En paralelo, Nvidia busca mantener un vínculo fuerte con el mercado de consumo, más allá de sus ingresos millonarios en centros de datos e IA empresarial. Controlar tanto la CPU como la GPU y la NPU dentro del mismo SoC le permite afinar mucho la experiencia final, algo que ya han demostrado Apple y otros fabricantes que apuestan por este modelo de integración vertical.
IA, autonomía y experiencia de uso en el día a día
Uno de los pilares de estos nuevos procesadores es su enfoque en la inteligencia artificial en el PC. La presencia de una NPU de al menos 45 TOPS no es un simple añadido de marketing, sino un requisito para soportar Copilot+ y otras funciones de IA local que llegarán con fuerza a Windows y a las principales aplicaciones de productividad y creación.
Con esta NPU, los portátiles con N1 y N1X podrán manejar tareas como resúmenes automáticos, asistentes contextuales, generación de contenido o traducción en tiempo real sin tener que enviar continuamente datos a la nube. Esto no solo mejora la privacidad y la respuesta inmediata, sino que también reduce la dependencia de la conexión a internet en trabajos exigentes o en movilidad.
En combinación con la GPU Blackwell integrada, la idea es que el usuario pueda pasar de tareas ofimáticas y navegación ligera a edición de vídeo, diseño o juegos sin notar saltos bruscos en el comportamiento del equipo. La integración en un mismo chip reduce los cuellos de botella habituales entre CPU y GPU, mejorando la respuesta en situaciones donde ambas unidades deben trabajar codo con codo.
Con este enfoque, Nvidia no solo quiere conquistar a los jugadores, sino también a creadores de contenido, profesionales y usuarios avanzados que demandan un portátil capaz de responder en todo tipo de escenarios, sin sacrificar portabilidad ni autonomía.
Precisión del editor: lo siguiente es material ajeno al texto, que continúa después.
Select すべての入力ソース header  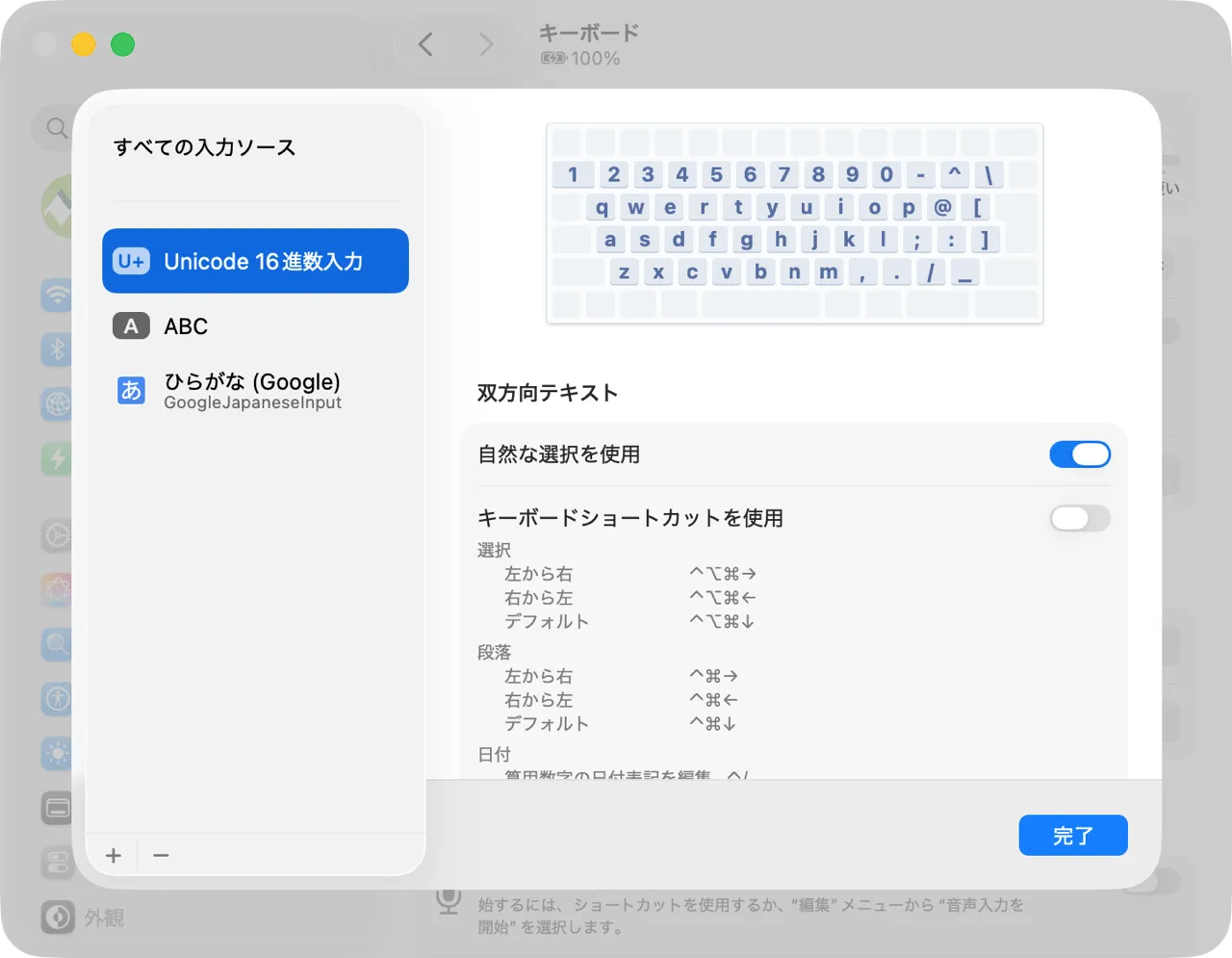[x=204, y=146]
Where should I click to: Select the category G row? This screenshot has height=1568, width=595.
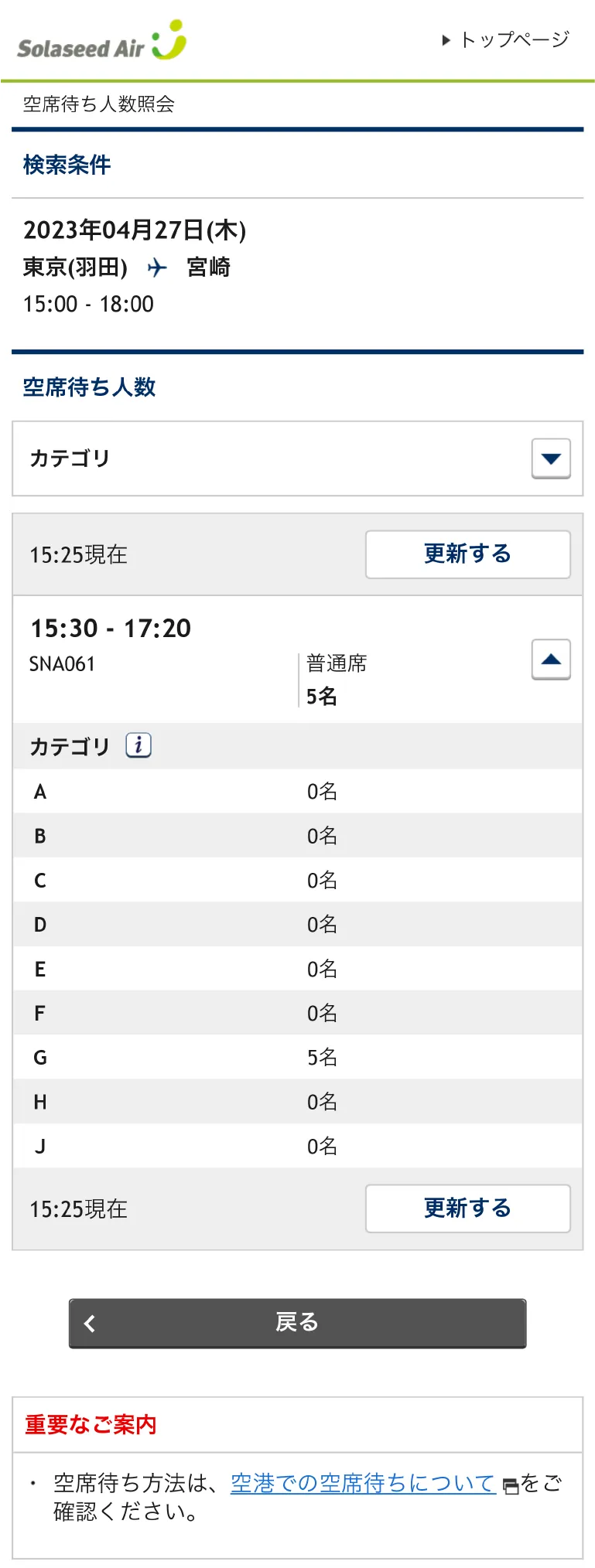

En mercados como el europeo, donde los ultrabooks y los equipos ligeros tienen mucho tirón, esta propuesta puede encajar especialmente bien.
Un movimiento estratégico para el futuro del PC
El plan de Nvidia de lanzar procesadores Arm para portátiles en 2026 no es un experimento aislado, sino parte de una estrategia más amplia para redefinir su papel en la informática personal. Después de años centrada en GPUs y soluciones para centros de datos, la compañía vuelve a apuntar de forma directa al usuario final, esta vez controlando prácticamente todo el hardware clave del sistema.
Al asociarse con MediaTek para el diseño de la CPU y aprovechar la potencia de su arquitectura Blackwell en la GPU, Nvidia construye una plataforma donde puede optimizar cada detalle, desde el consumo hasta el rendimiento en IA. La colaboración con fabricantes como Lenovo y Dell garantiza, además, que estos chips llegarán integrados en equipos reconocibles y presentes en el canal europeo, lo que facilitará su adopción.
Si las promesas de eficiencia, autonomía y potencia gráfica se materializan, los portátiles con procesadores N1, N1X y futuras variantes podrían convertirse en una alternativa real a las propuestas actuales de Qualcomm y Apple, y en un quebradero de cabeza adicional para Intel y AMD en el terreno de los portátiles. El impacto se notará especialmente en gamas donde hasta ahora era difícil combinar rendimiento, IA y ligereza sin recurrir a soluciones muy caras.
De cara a los usuarios en España y en el resto de Europa, la aparición de estos equipos supondrá más opciones a la hora de elegir portátil, con configuraciones Arm que prometen buen rendimiento, mucha autonomía y capacidades avanzadas de IA de serie. Habrá que esperar a 2026 para verlos en las tiendas y comprobar hasta qué punto cumplen con las expectativas, pero todo indica que el desembarco de Nvidia en los procesadores para portátiles marcará un antes y un después en la oferta disponible en el mercado.